#### [Exercise inputs]
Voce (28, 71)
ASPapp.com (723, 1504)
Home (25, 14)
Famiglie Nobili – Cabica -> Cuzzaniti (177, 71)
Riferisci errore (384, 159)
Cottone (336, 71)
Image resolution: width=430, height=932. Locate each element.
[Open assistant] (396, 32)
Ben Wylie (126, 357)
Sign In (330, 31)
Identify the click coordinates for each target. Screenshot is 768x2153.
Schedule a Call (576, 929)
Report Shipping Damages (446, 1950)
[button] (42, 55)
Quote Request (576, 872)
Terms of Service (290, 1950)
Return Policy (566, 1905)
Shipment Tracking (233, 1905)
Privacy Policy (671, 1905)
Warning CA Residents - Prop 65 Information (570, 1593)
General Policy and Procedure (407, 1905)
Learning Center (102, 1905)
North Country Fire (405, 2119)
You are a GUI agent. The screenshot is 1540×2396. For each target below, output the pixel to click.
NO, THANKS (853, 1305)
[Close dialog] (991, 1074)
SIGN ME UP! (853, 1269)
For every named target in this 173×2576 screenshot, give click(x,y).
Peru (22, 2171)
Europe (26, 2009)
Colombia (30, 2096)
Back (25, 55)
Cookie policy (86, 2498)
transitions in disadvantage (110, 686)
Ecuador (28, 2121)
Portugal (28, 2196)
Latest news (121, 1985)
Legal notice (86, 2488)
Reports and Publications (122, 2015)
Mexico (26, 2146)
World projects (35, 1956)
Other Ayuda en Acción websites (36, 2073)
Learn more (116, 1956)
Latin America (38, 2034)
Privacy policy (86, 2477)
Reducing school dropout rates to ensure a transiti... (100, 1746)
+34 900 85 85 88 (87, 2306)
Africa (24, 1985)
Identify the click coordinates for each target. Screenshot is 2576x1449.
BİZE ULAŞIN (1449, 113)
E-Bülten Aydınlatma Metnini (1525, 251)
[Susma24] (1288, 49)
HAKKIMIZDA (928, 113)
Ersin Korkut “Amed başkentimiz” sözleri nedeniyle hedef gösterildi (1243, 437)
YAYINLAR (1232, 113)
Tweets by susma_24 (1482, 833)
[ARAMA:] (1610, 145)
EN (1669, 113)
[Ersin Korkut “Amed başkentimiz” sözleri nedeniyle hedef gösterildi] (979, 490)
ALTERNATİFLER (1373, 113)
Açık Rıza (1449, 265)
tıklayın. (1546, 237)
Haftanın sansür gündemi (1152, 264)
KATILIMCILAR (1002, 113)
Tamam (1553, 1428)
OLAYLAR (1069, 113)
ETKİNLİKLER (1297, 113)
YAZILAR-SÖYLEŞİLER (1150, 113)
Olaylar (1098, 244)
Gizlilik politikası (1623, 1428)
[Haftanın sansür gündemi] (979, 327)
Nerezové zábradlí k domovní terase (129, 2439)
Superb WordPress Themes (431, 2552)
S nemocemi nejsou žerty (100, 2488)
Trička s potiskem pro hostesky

#### [Your goal]
The answer should contain only the lines from the first line of the entries through the line holding "Report Shipping Damages (446, 1950)", each exactly as written.

#### [Response to this task]
Voce (28, 71)
ASPapp.com (723, 1504)
Home (25, 14)
Famiglie Nobili – Cabica -> Cuzzaniti (177, 71)
Riferisci errore (384, 159)
Cottone (336, 71)
Image resolution: width=430, height=932. Locate each element.
[Open assistant] (396, 32)
Ben Wylie (126, 357)
Sign In (330, 31)
Identify the click coordinates for each target. Screenshot is 768x2153.
Schedule a Call (576, 929)
Report Shipping Damages (446, 1950)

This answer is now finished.